----- Provided material -----

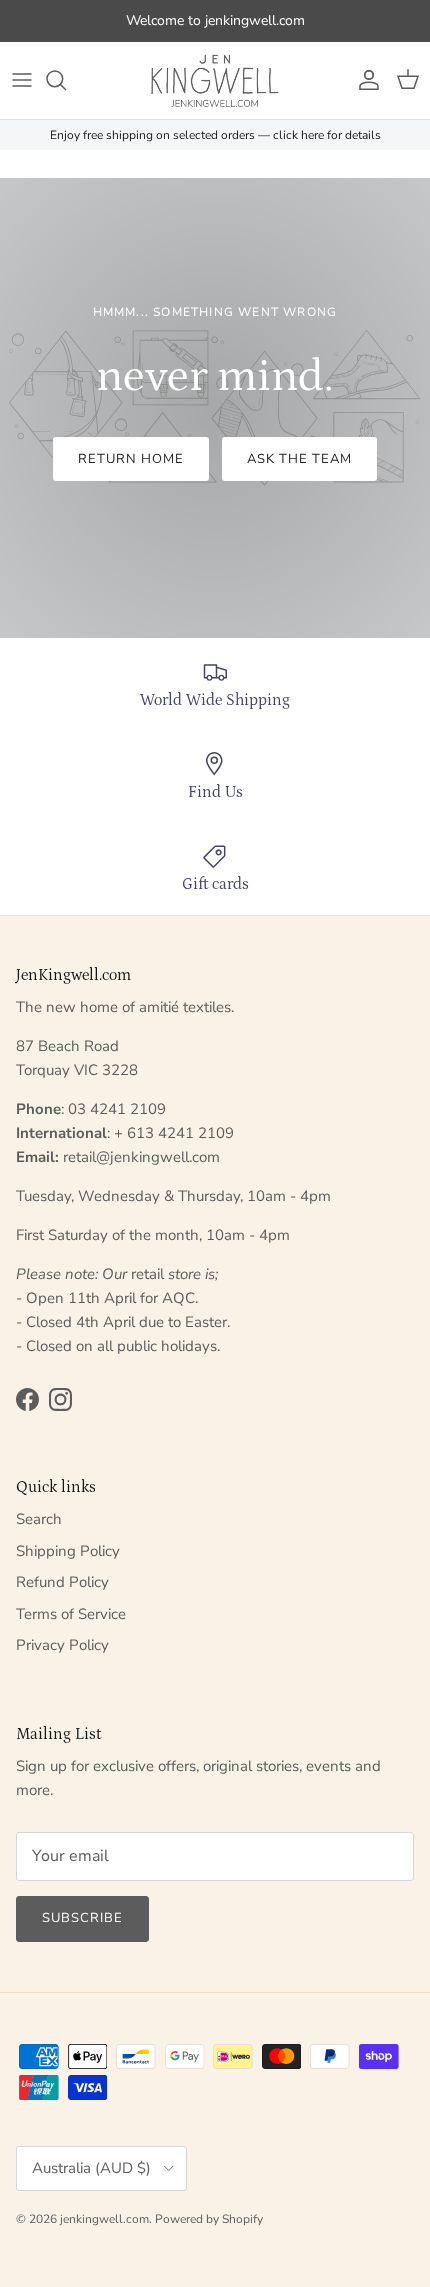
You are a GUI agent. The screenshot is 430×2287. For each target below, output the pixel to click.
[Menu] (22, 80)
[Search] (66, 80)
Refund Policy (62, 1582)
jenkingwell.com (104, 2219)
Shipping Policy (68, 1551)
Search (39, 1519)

-----
----- Provided material -----

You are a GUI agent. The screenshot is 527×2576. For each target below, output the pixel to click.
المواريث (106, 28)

-----

What to work on: Would you please repeat exactly the lines above, starting at the line with "You are a GUI agent. The screenshot is 430×2287." and stopping at the line with "Search (39, 1519)", both included?

Written solution:
You are a GUI agent. The screenshot is 430×2287. For each target below, output the pixel to click.
[Menu] (22, 80)
[Search] (66, 80)
Refund Policy (62, 1582)
jenkingwell.com (104, 2219)
Shipping Policy (68, 1551)
Search (39, 1519)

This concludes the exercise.